### EXTRAIT SOURCE:
-.-.-

Albert Camus : Chroniques Algériennes (1939 - 1958)

Camus face à la question nationale en Algérie de 1939 à 1958

Y a-t-il une oppression coloniale ? Y a-t-il une nation Algérienne ? La revendication d’indépendance de l ’Algérie est-elle légitime ? Telles sont les questions autour desquelles tournent les articles de Camus réunis par lui en 1958 dans ses Chroniques Algériennes. Il répond oui à la première question, non aux deux autres.

La question nationale est un problème complexe car les questions qu’elle pose et les réponses possibles sont complexes. Lire les discussions entre Lénine et Rosa Luxembourg à ce sujet.

Camus reconnait le problème de l’oppression coloniale et la nécessité de la combattre.
Mais La réponse à une oppression nationale admet deux types de solutions : les solutions réactionnaires, nationalistes ou les réponses internationalistes.
Un humaniste qui n’entrevoit pas ces dernières, ou plutôt qui sent intuitivement leur nécessité, mais ne voit pas les politiques par lesquelles ont peut y arriver, en dehors desquelles on ne fait qu’ouvrir la voie aux nationalistes peut s’égarer dans le marais du nationalisme.
C’est ce qu’on ressent à la lecture des Chroniques Algériennes de Camus. Anticolonialiste sans doute sincère mais qui en vient à se prononcer contre l’indépendance de l’Algérie en 1958.

Quelques résumés :

Dans l’article Misère de la Kabylie, 1939, chapitre L’avenir politique, Camus dénonce la misère, cherche ses racines dans l’économie, démontre qu’il n’y a aucune fatalité. Cette partie est intéressante par les informations très concrètes qu’elle apporte. Il propose ensuite un plan de réformes politiques et économiques tout à fait rationnel, mais à la manière des socialistes utopiques du XIXème siècle qui s’adressaient au pouvoir pour mettre en oeuvre leur plan, il s’adresse à la « Métropole » (les bourgeois éclairés) contre les colons. Il ne voit pas le mur du colonialisme (car l’Etat de la métropole n’est pas neutre, il est au service des colons) contre lequel se briseront forcément tous ces plans. Ce plan semble être d’inspiration anarchiste : démocratie du douar-commune, ces communes se regroupant dans une république fédérative inspirée des principes d’une démocratie vraiment profonde

Dans Lettre à un militant algérien, 1955, date à laquelle la guerre est déjà commencée, où aucun retour en arrière n’aura lieu, Camus, effrayé par la violence, voit les événements en pacifiste, tente de réconcilier les démocrates des deux camps , les renvoie dos-à-dos.

-.-.-

### OBJECTIF DE L'EXERCICE:
Recopiez le passage de l'extrait sur Camus en commençant par « Camus reconnait le » et en allant jusqu'à « l’Algérie en 1958. », et substituez « penseur » à « humaniste ». Appuyez-vous uniquement sur l'extrait.

### DONNÉES FOURNIES:
-.-.-

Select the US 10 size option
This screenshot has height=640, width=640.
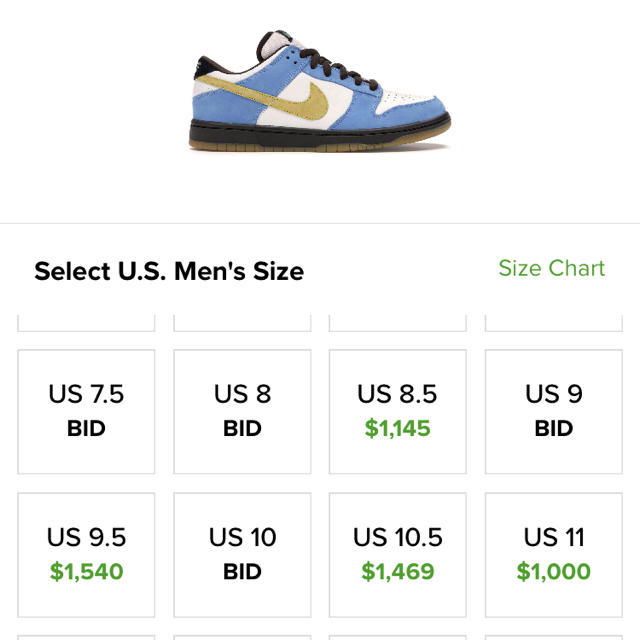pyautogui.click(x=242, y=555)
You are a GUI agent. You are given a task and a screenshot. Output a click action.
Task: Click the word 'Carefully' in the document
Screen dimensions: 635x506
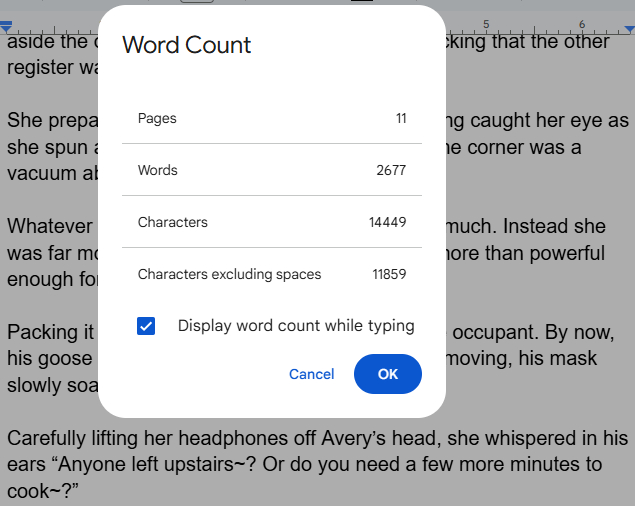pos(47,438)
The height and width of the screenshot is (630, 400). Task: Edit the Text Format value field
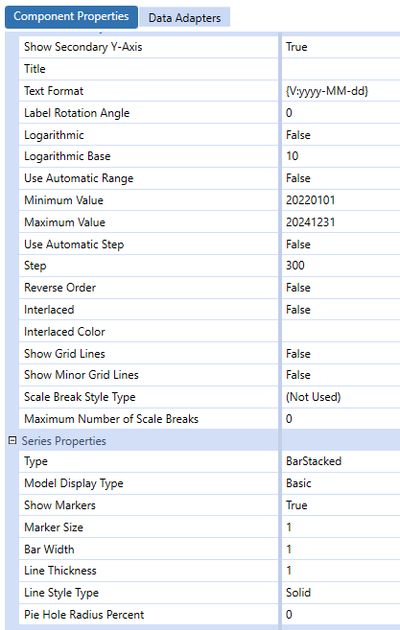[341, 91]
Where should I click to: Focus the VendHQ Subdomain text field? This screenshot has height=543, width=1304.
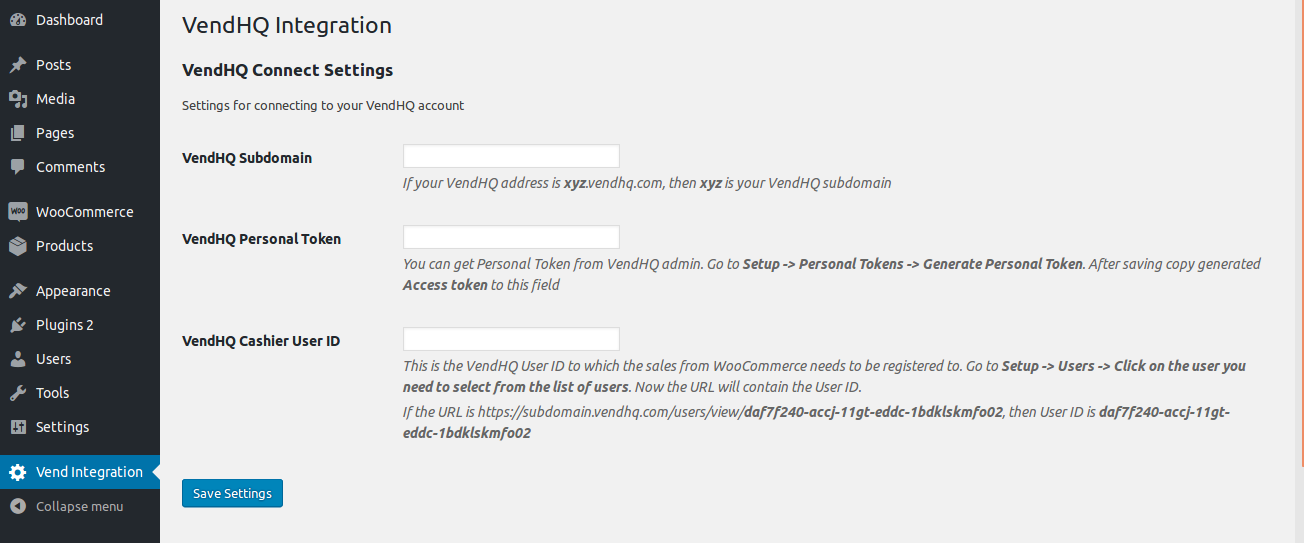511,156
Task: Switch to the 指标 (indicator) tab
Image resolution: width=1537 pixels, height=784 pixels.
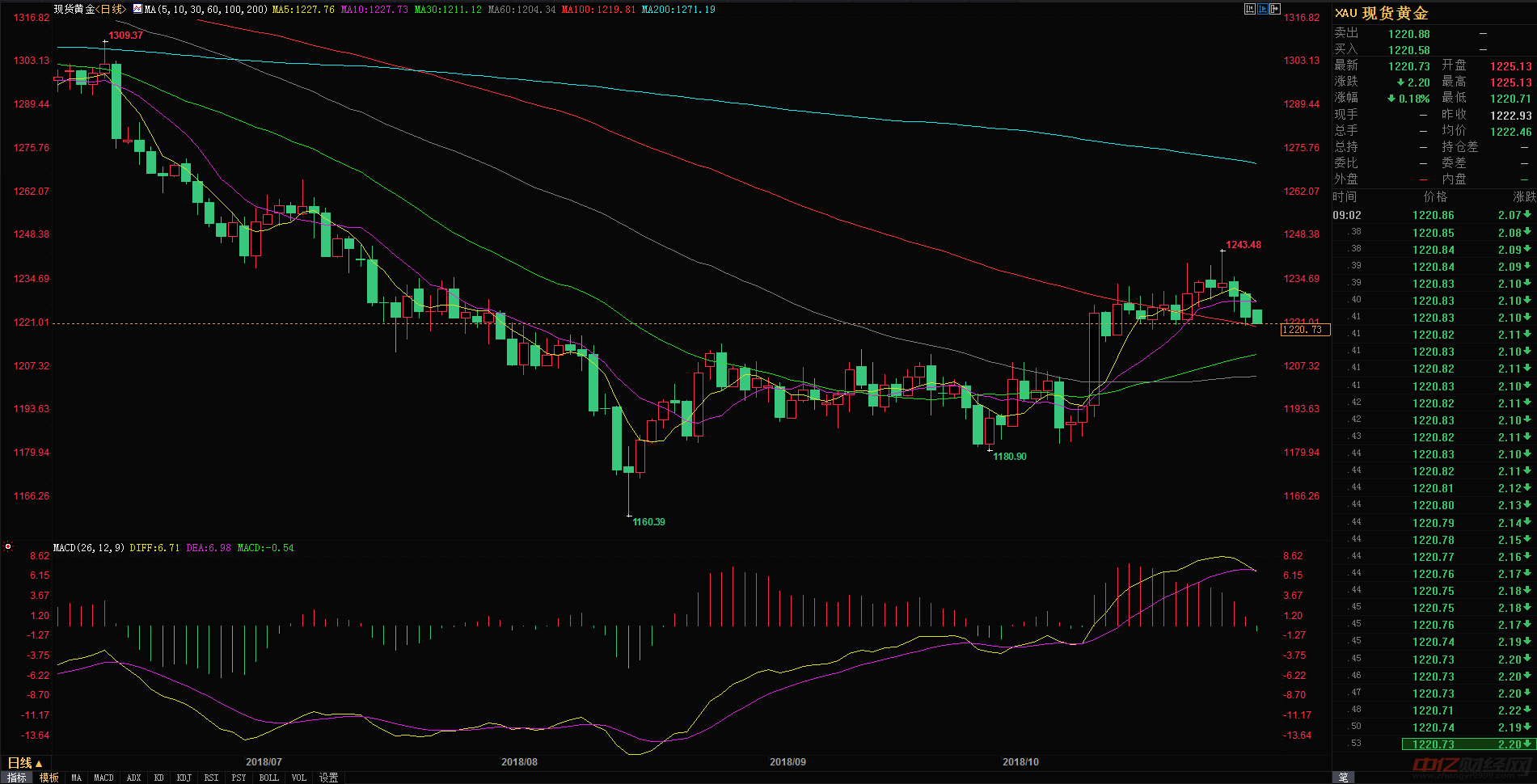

-.-.-

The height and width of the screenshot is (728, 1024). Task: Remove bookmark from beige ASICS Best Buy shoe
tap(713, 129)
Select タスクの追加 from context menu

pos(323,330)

-.-.-

### RÉPONSE RÉDIGÉE:
Camus reconnait le problème de l’oppression coloniale et la nécessité de la combattre.
Mais La réponse à une oppression nationale admet deux types de solutions : les solutions réactionnaires, nationalistes ou les réponses internationalistes.
Un penseur qui n’entrevoit pas ces dernières, ou plutôt qui sent intuitivement leur nécessité, mais ne voit pas les politiques par lesquelles ont peut y arriver, en dehors desquelles on ne fait qu’ouvrir la voie aux nationalistes peut s’égarer dans le marais du nationalisme.
C’est ce qu’on ressent à la lecture des Chroniques Algériennes de Camus. Anticolonialiste sans doute sincère mais qui en vient à se prononcer contre l’indépendance de l’Algérie en 1958.